Corro torpe tras de ti. Por el camino que normalmente suelo andar a diario. Tú andas, tranquilo. Sin prisas. Te giras y me ves corriendo pero sin avanzas. Te ríes altivo y yo grito. Te maldigo e intento arañarte con mis garras.
Sin embargo no puedo alcanzarte. Estás cada vez más lejos. Llevas una sudadera granate y tu barba es espesa. Te giras de nuevo y te montas en tu coche. Pasas cerca de mi mientras amenazas con atropellarme.
La rueda de tu coche golpea levemente mi pierna. Tú frenas y miras preocupado por la ventana. Yo estoy en el suelo sujetándome la rodilla y con dolor. Es un dolor que se extiende por todo mi cuerpo y te grito que te vayas. Te lo exijo desesperadamente. No te quiero a mí lado.
Tú no te mueves del sitio. Estás en el coche. No te bajas pero tampoco te apartas. Yo me pongo en pie. Salto sobre el capó y tú te bajas enfadado.
Yo solo acierto a reírme en tu cara. Y en ese momento un dolor sordo recorre mi vientre. Me bajo de allí y te miro con lágrimas en los ojos.
Entonces sabes que eso no es un juego para mí. No es broma. No es algo que pueda fingir. Me estoy muriendo por dentro y tú lo sabes. Solo puedes quedarte parado ahí, mirándome y sintiendo como me voy haciendo cada vez más pequeña mientras mi dolor se hace cada vez más grande.

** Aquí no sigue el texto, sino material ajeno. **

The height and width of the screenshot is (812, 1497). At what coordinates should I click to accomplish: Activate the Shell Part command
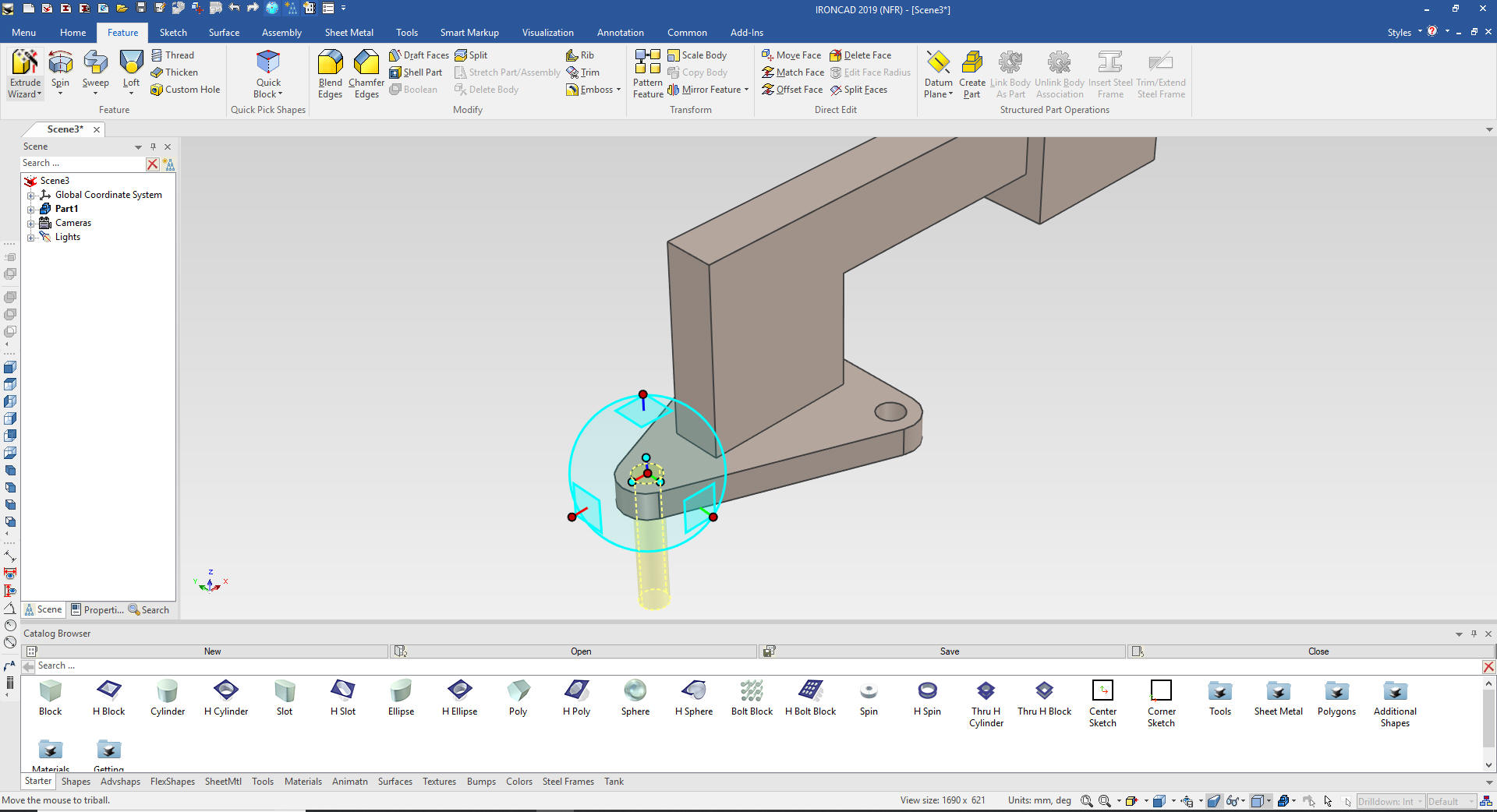pyautogui.click(x=416, y=72)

Te pido de nuevo que te marches pero no lo haces. Yo ya no sé cómo alejarte de allí. Cojo una piedra y te amenazó con tirar tela. Tú te mantienes impasible.
Hasta que veo un rio a lo lejos y corro desesperada, mirando atrás mientras avanzo hacia el agua. Tú sigues ahí con los brazos cruzados y mirándome.
Entro en el río y el frío me conecta con el cuerpo. Sigo la corriente y me alejo de ti. Aunque tú mirada sigue persiguiéndome.